Why are you driving them ..u ask?
well see.. u are THE conduit to said band -as in u are not just getting them there…you are their tickets and passport to that special vip status any good Angolan ..of the vip-hollywood corner expects.. you dont go to shows without access.. Ever.Especially not in somewhere faraway..like SD.
So you (and your PMS) are the one-2-know -
That special someone associated with said band and the passangers/ fans have laid their velvet rope high expectations: on YOU(with PMS).- to not only deliver them via southern california freeway on a holiday…but insure them their Hollywood citzen rights of VIP everything .got it?
k.. Arrive in sandiego and start attempting to call your conduit to vip- only to find your brand new hollywood digital phone service doesnt work past venice beach…?WHAT?
So with only your raging hormones guiding you (your passengers are useless past olympic blvd…they just smoke and wait for you to deliver)You somehow make it to the bohemth arena rock stadium..and gain contact w/ friend-in-band friend…BUt…as i mentioned a few times.. you and your pms self..well..you immeadiatley pick a fight with him.So, now..youve alienated your connection , and have a crew of fully disapointed ‘not good out of their elements’ Hollywood type group you transported nagging you to make up with him.. please ..cause they just want to meet/greet / get autograph blah blah…painfully and begriudging due to PMS..Somehow get it sorted to a point where they get in to see the show.. and get them backstage postshow-to the mythical party room..otherwise known as ‘meet n greet’).. get them their meetings/autographs..phewf..almost done eh?
oh no.. its not over for you yet..nooope.When saying byebye ( and apolgizing through grittd teeth to friend you lost it undesrvingly on) realize you have lost your ONLY set of car keys..Its 3 am…you’re 3 hours from home..have no credit card..you?That ‘group’ has no empathy/sympathy/ apathy…they all flee in next departing cars….as u get dropped off…in parking lot of some crack motel…30 dollars type–dont sleep or brush teeth- At first light.. find way to back to the parking structure where said vehicle is…****Remember you have no cell service…this is all via payphone and goodfaith***..wait for triple A-for 5 hours- only to have them tell you that they wont/cant tow your car..have another 2 hours wait for the paid tow truck…Arrive at the dealership just as they close…..only to be told the key will take approx. 1-2 weeks to be made…murphys law? mercury retrograde? ( PMS )shitfuckhellpisscrap.fuckemall.
Then have loving friends drive down in friday afternoon holiday southern california traffic to pick u up…( thnkU)..But wait…more:About 10 miles to far to turn back..
You realize ( silently of course..at this point) you left your phone( that didnt have service in area) at the dealership.
all true.And that my friends..is my worstcasescenario.

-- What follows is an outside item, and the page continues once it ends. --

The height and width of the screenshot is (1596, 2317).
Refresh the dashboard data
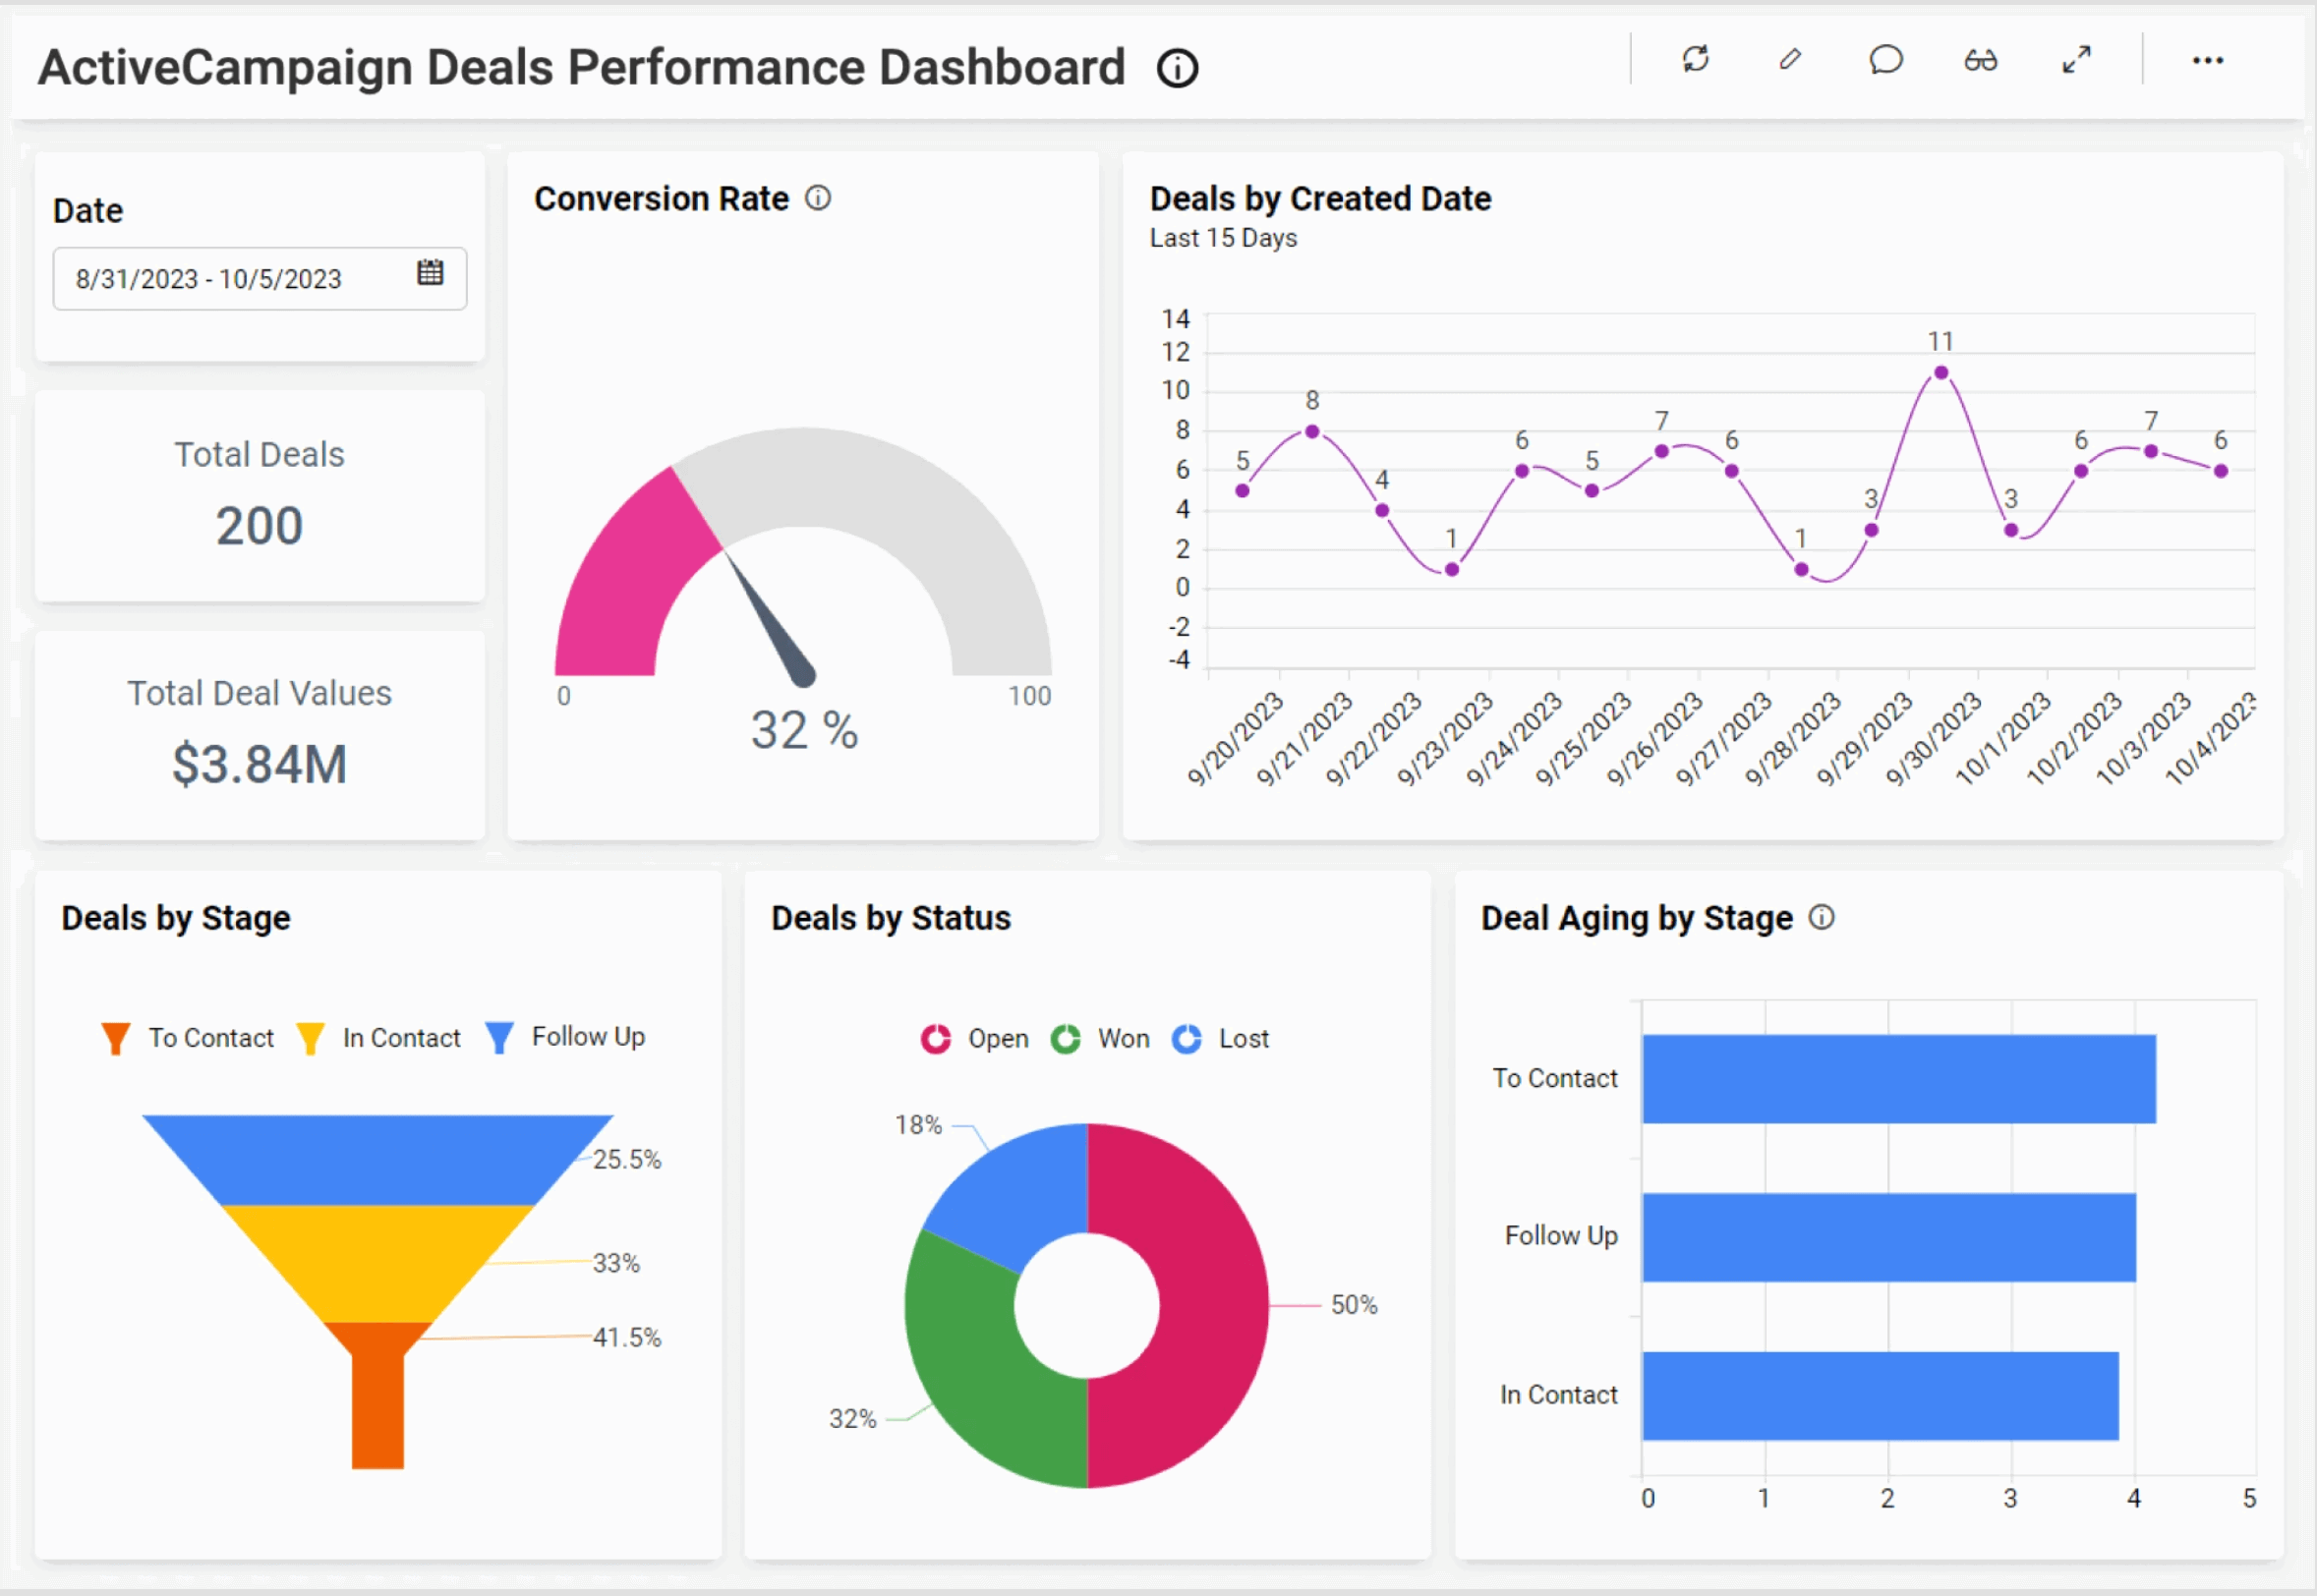click(1695, 61)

woke up with fear and sadness and anger..for no reason that i can thinkof. this is horrible.
i am not into this anxiety thing.
i can’t handle it at all. what am i supposed tp do?i feel like i have over talked it w/ my few friends. i feel very alone right now.
scared .i am totally taken care of. 100%
every area.must remember this. always
*always* i am okay.
saw eckarret tolle(sp?)last night , then dinner w/a and c and ri.a andd ab.
fun.then to mark’s bday at the ll.
going to vir. mtg now. to meet t.
woke up devastated again..
i’m totally at a loss as to what to do. mom called first thing this morning.
she is can’t help & we ended up fighting like the old days-
so much pain under everything now.
i could not stop the feelings of desperation
i almost made a phone call i definetly should not be making.
i just feel so overwhelmed if i even think about my situation.
i literally could not get out of bed .d came over ..early..tried to help..
had lunch w/lala and d
slept later . a’s dinner for bday, then to les duex .weird vibe.not a bad time. really like a and n.
the kind of couple that gives me hope(?)
feel so lonely, crazy fuckinglonely, actually.